Pick out each line in the records that contains the word "height" and copy those lines.

[Records from a data collection]
"""

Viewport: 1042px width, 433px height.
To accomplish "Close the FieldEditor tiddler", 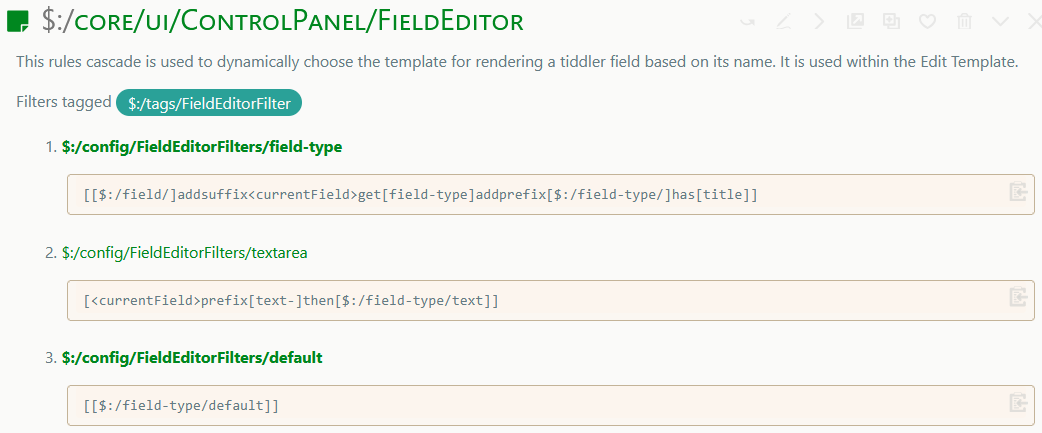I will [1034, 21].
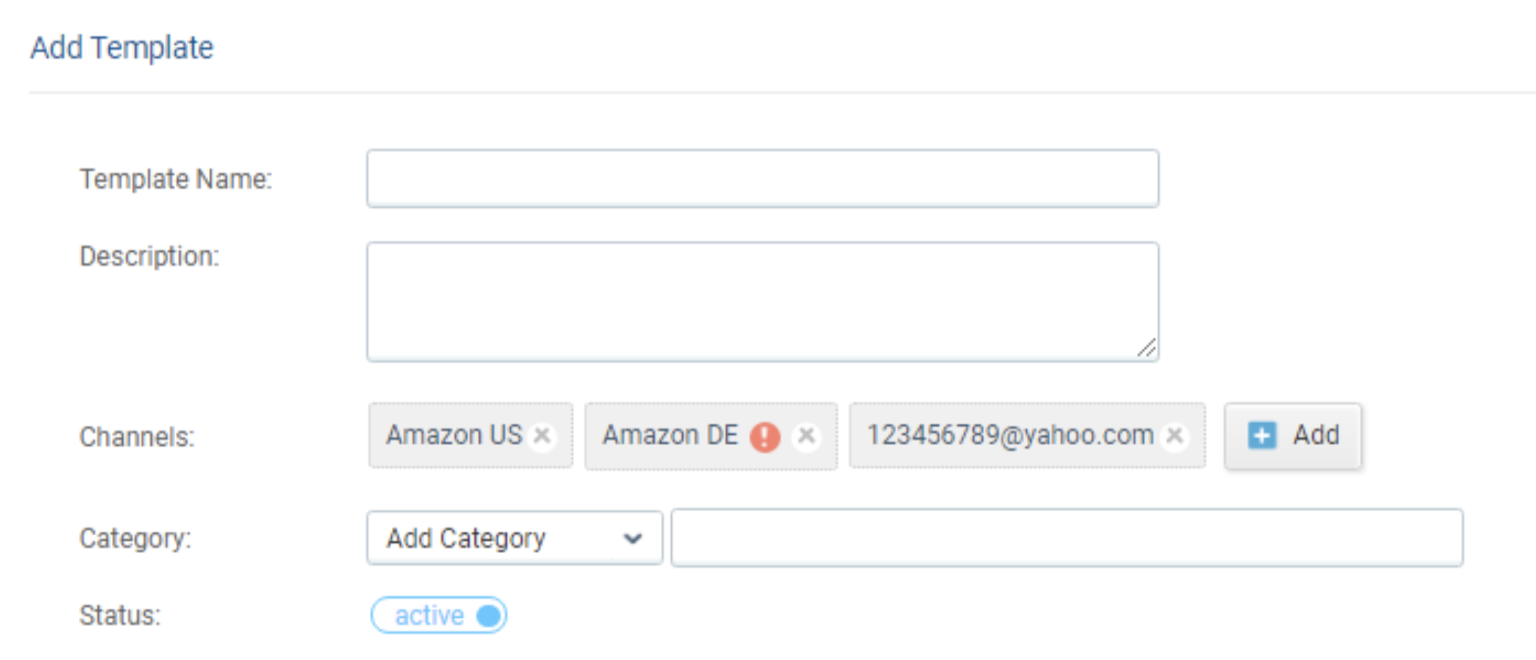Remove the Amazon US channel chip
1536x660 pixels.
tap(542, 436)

"""

### Task answer:
Viewport: 1042px width, 433px height.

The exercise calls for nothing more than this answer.